• Jobs
- A) From the Bobby Bonilla contract passage, extract the portion that begins at the words "Bonilla actually gets" and stops after the words "a Mets era.", copying it without alteration.
- B) Render into Spanish this sentence from the Bobby Bonilla contract passage: "According to the flyer, it’s “an NFT project celebrating Bobby Bonilla Day!”"
- C) According to the Bobby Bonilla contract passage, at what interest rate did the Mets agree to defer Bonilla's payments?

• Text segment
+ + + +

Bonilla actually gets that check every July 1 for 25 total years, through 2035, the result of either a very smart move by his agents at Beverly Hills Sports Council or a very foolish one by Mets higher-ups who agreed to defer his payments at an exorbitant interest rate — 8 percent — because they thought they were such savvy investors they would earn nearly double that. As it turned out, it’s become a windfall for Bonilla and funny footnote to a Mets era.
“From the first day Bobby became a client all our conversations revolved around saving money for the future,” Dennis Gilbert, a minor league player before becoming an insurance agent and legendary baseball agent, said about the famous contract. “A lot of my friends [from the minors] who went to the big leagues were retired and broke. It’s just taking money out of the bank of today and putting it into the bank of tomorrow.”
Now two of Bonilla’s old agents at BHSC, Rick Thurman and Gilbert, are celebrating perhaps the most famous contract in baseball history and capitalizing on it to offer original NFTs to commemorate the semi-historic occasion. With the aid of Orion’s technology and Simple NFT Co., headed by ex-agent Josh Kusnick, they are making two offerings to fans (of Bonilla, or more likely the contract). According to the flyer, it’s “an NFT project celebrating Bobby Bonilla Day!”

+ + + +

• Provided records
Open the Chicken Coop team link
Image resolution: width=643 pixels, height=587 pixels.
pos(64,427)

+ + + +

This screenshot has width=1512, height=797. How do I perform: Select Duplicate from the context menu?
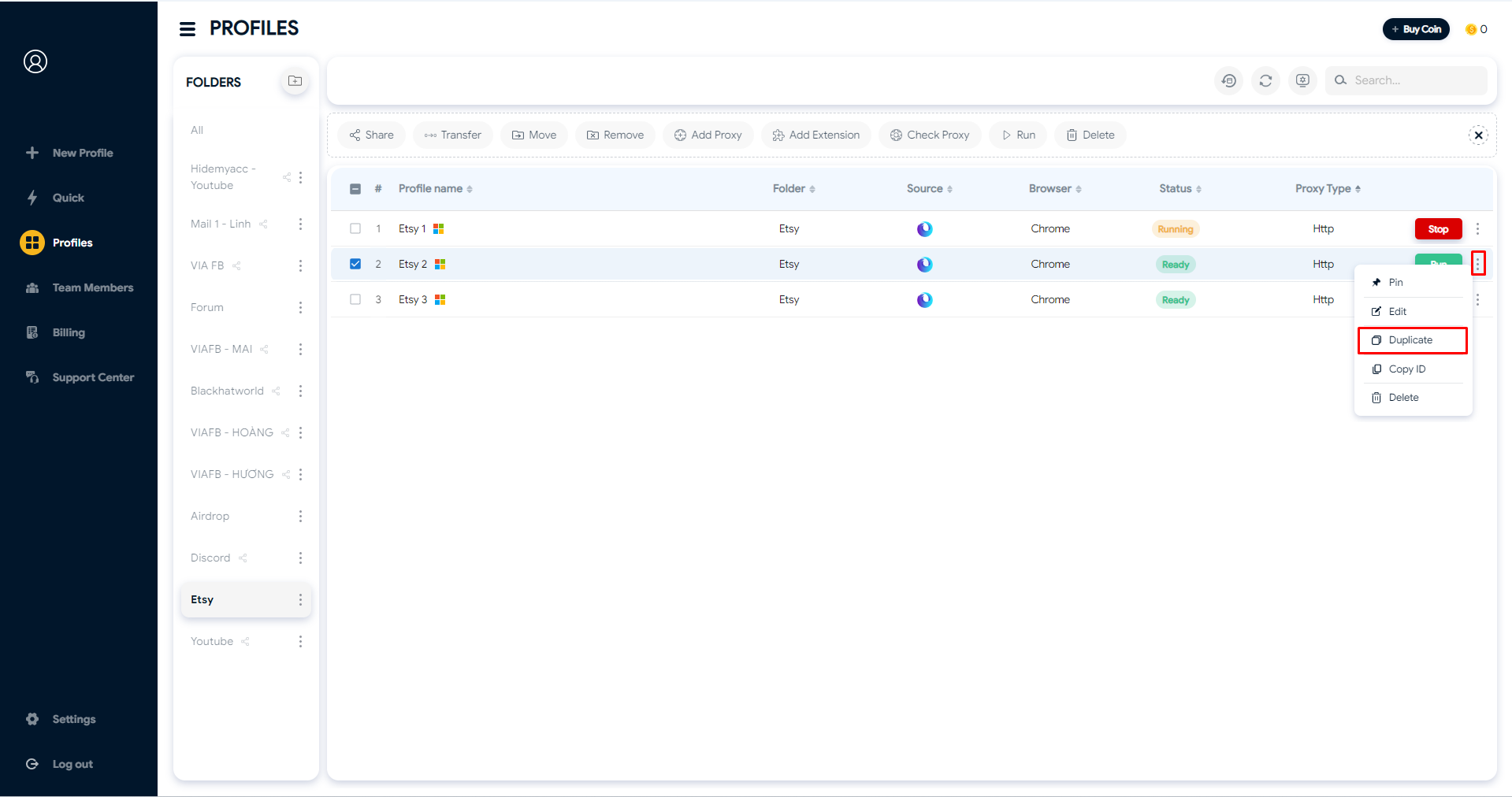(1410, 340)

+ + + +

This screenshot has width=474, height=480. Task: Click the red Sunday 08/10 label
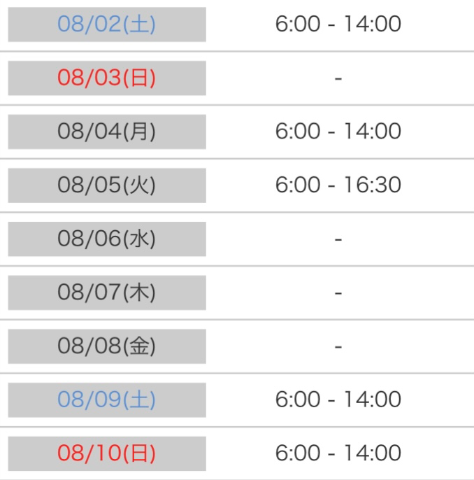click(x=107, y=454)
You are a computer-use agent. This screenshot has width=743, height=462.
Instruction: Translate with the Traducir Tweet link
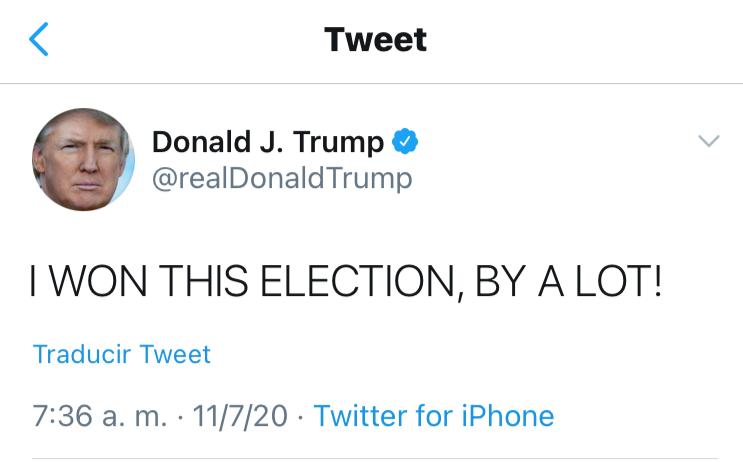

+ + + +

• Answers to the exercise
- A)
Bonilla actually gets that check every July 1 for 25 total years, through 2035, the result of either a very smart move by his agents at Beverly Hills Sports Council or a very foolish one by Mets higher-ups who agreed to defer his payments at an exorbitant interest rate — 8 percent — because they thought they were such savvy investors they would earn nearly double that. As it turned out, it’s become a windfall for Bonilla and funny footnote to a Mets era.

- B) Según el folleto, es «¡un proyecto NFT que celebra el Día de Bobby Bonilla!».

- C) 8 percent.